What is required →
Reproduce the items starting at the line containing "coordinates (56, 11)." and ending at the line containing "sidebar-item-housing: Housing and Universal Design is", swapping "Where is" for "Find" and leaving everything else unchanged.
——————
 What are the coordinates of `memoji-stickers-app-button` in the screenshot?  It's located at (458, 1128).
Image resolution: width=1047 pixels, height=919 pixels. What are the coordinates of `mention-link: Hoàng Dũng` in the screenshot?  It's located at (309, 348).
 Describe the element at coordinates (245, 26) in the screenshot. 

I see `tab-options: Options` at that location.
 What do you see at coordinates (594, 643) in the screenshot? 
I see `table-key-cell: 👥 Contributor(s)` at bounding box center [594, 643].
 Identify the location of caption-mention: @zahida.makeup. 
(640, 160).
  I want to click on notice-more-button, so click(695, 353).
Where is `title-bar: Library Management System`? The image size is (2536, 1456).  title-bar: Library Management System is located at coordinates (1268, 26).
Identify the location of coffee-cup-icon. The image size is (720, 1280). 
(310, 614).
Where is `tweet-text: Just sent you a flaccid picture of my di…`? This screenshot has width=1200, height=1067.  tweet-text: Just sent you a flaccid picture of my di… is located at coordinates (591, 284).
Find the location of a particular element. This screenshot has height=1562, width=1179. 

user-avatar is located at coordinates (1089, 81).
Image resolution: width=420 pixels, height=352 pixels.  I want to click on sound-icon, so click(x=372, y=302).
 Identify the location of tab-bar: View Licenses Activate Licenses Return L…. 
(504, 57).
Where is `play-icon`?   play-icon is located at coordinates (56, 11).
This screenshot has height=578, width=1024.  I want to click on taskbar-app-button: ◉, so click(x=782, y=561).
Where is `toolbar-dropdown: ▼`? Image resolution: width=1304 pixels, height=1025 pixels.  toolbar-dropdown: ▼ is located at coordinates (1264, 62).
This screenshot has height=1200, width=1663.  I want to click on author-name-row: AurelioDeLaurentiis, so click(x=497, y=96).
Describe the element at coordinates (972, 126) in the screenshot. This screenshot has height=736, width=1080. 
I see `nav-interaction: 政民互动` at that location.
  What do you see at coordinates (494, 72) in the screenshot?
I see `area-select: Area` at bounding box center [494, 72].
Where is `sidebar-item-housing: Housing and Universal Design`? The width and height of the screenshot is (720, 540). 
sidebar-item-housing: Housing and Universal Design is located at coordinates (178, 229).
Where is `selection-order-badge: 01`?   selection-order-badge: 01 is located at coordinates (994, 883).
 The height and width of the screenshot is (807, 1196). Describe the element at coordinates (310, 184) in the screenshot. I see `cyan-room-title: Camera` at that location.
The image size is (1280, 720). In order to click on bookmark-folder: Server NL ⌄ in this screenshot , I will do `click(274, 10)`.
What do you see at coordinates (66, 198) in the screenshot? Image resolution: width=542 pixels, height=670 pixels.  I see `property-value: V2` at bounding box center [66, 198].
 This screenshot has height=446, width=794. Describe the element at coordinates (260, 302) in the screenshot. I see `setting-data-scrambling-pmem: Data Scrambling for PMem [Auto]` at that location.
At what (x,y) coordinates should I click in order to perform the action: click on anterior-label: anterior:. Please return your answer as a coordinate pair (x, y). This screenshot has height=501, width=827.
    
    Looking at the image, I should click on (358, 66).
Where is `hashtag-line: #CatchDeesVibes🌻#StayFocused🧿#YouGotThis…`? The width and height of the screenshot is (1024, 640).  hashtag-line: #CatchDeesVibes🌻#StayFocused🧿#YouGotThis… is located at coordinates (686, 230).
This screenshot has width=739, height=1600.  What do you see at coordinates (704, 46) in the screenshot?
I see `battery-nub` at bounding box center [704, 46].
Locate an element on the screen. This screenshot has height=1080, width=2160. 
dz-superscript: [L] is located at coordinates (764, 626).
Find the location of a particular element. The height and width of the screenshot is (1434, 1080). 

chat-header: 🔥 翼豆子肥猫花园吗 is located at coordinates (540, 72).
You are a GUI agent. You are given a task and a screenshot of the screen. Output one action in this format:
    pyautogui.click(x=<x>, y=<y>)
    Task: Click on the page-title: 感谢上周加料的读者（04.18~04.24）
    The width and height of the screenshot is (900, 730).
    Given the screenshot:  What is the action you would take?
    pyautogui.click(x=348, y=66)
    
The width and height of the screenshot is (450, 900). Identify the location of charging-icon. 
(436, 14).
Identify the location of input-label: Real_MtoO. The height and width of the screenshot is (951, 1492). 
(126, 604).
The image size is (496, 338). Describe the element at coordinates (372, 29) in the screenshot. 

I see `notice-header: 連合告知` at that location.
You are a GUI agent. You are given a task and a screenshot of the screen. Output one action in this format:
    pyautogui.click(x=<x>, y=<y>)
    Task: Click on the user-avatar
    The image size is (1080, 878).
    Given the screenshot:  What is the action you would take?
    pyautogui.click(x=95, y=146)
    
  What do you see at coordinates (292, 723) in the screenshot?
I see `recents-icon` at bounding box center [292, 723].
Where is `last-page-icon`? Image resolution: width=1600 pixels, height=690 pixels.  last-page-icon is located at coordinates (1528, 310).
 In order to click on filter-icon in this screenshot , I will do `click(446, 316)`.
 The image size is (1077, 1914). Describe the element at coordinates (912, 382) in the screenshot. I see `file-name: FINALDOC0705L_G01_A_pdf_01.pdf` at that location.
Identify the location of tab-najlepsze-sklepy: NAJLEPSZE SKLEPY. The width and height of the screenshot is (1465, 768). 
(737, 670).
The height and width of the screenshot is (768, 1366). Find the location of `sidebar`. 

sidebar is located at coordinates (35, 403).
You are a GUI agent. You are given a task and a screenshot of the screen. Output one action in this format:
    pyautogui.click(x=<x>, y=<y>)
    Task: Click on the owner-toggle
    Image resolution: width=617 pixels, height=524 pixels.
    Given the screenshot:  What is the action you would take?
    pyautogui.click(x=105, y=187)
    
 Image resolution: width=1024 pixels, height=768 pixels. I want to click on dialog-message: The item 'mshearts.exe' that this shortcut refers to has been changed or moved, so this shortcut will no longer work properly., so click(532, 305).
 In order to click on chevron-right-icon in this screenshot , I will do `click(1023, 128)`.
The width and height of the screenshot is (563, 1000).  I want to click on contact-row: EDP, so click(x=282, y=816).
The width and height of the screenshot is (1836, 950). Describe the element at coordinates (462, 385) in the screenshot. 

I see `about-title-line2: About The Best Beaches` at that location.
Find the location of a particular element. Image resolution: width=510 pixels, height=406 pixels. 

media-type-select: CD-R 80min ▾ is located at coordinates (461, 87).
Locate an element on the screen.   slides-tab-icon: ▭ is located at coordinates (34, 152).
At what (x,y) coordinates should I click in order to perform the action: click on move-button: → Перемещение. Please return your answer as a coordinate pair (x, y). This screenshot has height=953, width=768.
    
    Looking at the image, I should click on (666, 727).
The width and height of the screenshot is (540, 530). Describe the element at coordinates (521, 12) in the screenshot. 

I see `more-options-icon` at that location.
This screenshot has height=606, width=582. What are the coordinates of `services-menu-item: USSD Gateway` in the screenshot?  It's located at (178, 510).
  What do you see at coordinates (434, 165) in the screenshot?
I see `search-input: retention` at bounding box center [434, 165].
——————
Reply to the exercise →
Find `play-icon`?   play-icon is located at coordinates (56, 11).
This screenshot has height=578, width=1024.  I want to click on taskbar-app-button: ◉, so click(x=782, y=561).
Find `toolbar-dropdown: ▼`? Image resolution: width=1304 pixels, height=1025 pixels.  toolbar-dropdown: ▼ is located at coordinates (1264, 62).
This screenshot has height=1200, width=1663.  I want to click on author-name-row: AurelioDeLaurentiis, so click(x=497, y=96).
Describe the element at coordinates (972, 126) in the screenshot. This screenshot has height=736, width=1080. 
I see `nav-interaction: 政民互动` at that location.
  What do you see at coordinates (494, 72) in the screenshot?
I see `area-select: Area` at bounding box center [494, 72].
Find `sidebar-item-housing: Housing and Universal Design`? The width and height of the screenshot is (720, 540). 
sidebar-item-housing: Housing and Universal Design is located at coordinates (178, 229).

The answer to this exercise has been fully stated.